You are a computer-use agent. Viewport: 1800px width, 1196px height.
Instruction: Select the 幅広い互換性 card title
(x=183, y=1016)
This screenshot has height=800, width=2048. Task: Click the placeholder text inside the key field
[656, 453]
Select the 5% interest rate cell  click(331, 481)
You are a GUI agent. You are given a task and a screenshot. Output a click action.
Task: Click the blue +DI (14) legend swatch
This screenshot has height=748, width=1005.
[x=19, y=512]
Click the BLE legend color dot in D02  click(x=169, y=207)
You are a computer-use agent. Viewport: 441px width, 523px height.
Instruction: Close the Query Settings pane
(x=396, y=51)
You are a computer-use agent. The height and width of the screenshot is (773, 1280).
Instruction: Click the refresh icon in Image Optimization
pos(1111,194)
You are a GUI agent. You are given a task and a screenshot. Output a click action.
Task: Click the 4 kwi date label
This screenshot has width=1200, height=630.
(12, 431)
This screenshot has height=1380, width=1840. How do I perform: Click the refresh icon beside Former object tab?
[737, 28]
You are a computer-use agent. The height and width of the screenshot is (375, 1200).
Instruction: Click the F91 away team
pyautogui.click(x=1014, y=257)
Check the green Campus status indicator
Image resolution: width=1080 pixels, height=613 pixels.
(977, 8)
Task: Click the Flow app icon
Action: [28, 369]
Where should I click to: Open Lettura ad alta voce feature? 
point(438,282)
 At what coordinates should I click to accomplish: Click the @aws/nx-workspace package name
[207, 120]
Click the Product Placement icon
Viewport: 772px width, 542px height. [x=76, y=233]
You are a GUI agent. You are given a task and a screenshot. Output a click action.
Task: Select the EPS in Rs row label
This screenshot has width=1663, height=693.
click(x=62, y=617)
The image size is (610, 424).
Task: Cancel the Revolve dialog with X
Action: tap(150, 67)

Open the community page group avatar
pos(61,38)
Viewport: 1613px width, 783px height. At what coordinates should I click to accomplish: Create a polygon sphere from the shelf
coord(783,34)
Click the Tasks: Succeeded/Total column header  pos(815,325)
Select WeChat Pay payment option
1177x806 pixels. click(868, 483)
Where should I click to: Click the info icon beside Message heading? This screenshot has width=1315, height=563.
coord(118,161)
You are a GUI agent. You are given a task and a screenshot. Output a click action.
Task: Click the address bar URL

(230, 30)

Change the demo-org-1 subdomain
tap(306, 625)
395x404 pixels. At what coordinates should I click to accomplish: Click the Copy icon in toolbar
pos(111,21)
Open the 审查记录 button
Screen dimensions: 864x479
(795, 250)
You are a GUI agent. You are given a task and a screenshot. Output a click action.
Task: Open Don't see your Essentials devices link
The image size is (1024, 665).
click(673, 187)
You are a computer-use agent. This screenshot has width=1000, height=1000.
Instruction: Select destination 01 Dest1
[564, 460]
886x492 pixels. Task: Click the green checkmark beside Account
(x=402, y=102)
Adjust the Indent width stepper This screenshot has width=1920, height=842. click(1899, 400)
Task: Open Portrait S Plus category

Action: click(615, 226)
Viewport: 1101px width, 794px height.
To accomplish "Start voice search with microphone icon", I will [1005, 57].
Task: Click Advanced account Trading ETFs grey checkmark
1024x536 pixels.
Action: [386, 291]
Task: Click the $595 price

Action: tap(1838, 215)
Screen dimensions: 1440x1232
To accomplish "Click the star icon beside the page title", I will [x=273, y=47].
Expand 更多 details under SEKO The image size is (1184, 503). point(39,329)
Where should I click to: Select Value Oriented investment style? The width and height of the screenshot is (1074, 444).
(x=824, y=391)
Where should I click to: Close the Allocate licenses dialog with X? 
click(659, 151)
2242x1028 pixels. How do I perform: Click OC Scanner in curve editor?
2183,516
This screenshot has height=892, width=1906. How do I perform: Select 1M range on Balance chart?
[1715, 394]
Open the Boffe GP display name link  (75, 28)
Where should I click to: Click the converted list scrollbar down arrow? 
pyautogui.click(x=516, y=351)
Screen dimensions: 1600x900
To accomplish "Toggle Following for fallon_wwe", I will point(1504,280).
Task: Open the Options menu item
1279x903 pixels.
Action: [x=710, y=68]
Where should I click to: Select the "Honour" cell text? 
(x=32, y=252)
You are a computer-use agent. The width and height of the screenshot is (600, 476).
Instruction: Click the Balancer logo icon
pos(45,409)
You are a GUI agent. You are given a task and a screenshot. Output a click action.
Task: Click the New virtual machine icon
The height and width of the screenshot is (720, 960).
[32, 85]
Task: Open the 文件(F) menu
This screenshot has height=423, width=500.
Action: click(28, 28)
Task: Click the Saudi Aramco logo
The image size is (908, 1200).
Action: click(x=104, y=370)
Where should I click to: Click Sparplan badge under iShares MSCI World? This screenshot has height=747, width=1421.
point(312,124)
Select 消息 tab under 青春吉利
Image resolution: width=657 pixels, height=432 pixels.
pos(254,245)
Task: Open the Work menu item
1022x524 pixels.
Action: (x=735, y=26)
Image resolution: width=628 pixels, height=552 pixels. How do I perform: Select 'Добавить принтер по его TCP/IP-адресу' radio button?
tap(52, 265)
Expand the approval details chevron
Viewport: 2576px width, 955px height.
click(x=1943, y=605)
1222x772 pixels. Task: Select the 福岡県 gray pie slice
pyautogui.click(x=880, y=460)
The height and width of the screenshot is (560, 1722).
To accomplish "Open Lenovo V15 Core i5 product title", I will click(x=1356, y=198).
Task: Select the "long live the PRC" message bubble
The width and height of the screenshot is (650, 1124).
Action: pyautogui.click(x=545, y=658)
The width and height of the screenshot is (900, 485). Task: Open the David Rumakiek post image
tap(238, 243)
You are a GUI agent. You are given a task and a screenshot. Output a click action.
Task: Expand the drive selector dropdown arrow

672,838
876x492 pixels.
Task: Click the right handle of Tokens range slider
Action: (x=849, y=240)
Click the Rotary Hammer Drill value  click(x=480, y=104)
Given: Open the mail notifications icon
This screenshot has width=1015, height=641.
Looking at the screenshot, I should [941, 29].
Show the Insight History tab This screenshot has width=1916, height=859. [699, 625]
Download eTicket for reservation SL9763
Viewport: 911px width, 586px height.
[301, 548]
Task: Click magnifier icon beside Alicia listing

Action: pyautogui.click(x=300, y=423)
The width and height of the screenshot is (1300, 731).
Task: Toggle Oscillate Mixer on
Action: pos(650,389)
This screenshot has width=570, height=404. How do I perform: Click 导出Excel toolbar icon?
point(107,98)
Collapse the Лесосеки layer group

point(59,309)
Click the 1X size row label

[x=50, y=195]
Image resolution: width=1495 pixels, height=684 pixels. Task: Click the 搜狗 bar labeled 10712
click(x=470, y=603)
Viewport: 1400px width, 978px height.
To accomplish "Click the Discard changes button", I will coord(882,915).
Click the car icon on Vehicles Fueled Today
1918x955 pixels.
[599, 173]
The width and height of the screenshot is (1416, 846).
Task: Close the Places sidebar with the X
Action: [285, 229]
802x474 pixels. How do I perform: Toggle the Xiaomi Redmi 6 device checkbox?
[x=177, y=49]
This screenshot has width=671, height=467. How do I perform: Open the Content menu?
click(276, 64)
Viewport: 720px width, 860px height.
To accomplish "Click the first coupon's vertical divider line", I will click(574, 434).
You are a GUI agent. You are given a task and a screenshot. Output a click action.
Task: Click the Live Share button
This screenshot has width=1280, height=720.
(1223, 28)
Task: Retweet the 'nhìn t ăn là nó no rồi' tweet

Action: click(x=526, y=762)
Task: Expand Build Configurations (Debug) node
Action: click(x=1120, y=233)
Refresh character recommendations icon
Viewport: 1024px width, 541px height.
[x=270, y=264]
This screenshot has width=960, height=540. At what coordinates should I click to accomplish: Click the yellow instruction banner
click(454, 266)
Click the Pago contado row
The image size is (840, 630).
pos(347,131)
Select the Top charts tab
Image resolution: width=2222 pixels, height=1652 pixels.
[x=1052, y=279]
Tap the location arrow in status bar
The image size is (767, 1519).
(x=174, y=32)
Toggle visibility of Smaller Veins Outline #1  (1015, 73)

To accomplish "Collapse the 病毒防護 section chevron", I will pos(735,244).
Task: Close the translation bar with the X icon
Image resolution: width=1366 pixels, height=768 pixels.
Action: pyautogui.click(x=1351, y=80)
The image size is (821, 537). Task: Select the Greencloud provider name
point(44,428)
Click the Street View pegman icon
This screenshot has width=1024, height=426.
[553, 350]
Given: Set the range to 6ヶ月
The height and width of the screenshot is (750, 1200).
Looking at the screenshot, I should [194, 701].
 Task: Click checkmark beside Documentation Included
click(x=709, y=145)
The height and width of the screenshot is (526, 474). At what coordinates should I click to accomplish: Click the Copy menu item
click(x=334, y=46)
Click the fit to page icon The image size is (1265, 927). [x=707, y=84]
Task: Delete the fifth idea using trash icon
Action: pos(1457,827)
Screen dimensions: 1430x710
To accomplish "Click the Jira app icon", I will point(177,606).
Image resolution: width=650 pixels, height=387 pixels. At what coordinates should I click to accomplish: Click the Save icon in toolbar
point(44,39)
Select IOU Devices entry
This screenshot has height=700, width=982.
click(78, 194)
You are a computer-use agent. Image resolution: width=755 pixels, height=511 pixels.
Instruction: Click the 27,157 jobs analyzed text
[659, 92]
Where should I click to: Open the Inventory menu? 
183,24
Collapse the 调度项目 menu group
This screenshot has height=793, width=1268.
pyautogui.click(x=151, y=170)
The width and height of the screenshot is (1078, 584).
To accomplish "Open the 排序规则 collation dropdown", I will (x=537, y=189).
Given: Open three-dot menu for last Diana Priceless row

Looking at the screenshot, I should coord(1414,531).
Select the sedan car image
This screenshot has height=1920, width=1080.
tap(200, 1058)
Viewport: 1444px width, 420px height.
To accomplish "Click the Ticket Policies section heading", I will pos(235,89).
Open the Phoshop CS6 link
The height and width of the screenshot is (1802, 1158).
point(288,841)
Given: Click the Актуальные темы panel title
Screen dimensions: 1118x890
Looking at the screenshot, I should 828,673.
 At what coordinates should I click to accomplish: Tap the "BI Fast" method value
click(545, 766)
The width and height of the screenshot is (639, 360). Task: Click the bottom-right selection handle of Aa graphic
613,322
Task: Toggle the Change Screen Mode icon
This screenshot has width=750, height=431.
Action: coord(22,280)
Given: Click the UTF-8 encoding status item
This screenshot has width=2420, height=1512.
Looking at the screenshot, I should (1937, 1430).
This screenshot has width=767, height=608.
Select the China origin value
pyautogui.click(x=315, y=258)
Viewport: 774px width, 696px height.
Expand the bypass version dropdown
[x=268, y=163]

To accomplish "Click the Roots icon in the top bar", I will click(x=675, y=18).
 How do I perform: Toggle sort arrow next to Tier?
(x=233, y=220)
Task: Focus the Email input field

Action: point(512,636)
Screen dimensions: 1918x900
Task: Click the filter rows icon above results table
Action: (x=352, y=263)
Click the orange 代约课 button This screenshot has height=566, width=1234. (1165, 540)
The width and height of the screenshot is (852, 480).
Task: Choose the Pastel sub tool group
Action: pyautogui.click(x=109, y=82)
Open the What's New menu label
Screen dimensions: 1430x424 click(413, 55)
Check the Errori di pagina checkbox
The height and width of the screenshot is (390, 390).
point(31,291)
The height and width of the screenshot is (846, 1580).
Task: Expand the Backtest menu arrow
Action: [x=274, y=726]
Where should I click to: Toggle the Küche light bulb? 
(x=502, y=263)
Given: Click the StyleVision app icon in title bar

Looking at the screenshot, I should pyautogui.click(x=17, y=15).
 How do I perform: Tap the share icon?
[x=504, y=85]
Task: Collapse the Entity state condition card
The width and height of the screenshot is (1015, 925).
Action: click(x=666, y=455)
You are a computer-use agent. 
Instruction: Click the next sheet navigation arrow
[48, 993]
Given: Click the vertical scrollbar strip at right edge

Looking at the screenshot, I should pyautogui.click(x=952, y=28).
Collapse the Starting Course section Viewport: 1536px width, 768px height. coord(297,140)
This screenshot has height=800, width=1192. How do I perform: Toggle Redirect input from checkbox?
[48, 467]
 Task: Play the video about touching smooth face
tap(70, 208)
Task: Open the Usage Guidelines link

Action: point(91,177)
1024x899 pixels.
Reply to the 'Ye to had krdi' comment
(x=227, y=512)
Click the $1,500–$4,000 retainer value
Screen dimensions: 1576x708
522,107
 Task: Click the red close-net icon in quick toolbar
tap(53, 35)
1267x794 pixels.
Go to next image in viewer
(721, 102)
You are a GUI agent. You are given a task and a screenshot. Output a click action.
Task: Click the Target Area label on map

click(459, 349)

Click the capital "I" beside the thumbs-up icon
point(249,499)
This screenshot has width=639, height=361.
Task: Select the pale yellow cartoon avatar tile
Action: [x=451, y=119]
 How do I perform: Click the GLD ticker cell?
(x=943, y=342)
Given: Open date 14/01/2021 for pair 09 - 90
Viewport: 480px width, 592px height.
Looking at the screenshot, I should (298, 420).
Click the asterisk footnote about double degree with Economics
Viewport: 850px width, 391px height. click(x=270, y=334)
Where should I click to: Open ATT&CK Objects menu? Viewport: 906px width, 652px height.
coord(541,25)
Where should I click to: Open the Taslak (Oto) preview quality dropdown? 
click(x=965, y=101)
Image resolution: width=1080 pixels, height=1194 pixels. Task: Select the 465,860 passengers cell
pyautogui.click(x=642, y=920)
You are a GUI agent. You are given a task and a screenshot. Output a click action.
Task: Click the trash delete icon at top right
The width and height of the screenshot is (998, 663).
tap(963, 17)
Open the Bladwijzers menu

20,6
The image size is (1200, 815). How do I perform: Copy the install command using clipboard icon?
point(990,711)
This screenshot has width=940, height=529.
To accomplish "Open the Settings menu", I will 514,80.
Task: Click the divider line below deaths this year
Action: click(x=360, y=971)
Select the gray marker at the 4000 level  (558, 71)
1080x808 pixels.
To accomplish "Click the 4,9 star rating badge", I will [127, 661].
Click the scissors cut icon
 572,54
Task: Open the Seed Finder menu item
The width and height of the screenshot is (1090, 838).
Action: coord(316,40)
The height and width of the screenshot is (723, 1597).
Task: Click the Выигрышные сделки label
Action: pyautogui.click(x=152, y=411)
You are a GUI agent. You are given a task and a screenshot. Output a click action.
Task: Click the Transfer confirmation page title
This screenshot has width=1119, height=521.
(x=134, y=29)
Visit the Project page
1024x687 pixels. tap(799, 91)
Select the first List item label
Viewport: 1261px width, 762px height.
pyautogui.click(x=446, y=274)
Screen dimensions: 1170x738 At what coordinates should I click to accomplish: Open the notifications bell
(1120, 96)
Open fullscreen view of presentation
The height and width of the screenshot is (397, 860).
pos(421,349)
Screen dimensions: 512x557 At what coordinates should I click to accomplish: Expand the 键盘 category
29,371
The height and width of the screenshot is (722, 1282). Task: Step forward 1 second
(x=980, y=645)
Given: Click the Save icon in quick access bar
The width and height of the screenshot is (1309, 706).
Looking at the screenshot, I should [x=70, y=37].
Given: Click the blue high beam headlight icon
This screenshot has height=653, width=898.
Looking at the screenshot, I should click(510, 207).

◇ ◇ ◇

(Task brief)
Print exactly the lines above, between the one holding "Task: Click the address bar URL" and the one holding "You are a computer-use agent. This", inclusive, and nothing besides.

(Exercise output)
Task: Click the address bar URL

(230, 30)

Change the demo-org-1 subdomain
tap(306, 625)
395x404 pixels. At what coordinates should I click to accomplish: Click the Copy icon in toolbar
pos(111,21)
Open the 审查记录 button
Screen dimensions: 864x479
(795, 250)
You are a GUI agent. You are given a task and a screenshot. Output a click action.
Task: Open Don't see your Essentials devices link
The image size is (1024, 665).
click(673, 187)
You are a computer-use agent. This screenshot has width=1000, height=1000.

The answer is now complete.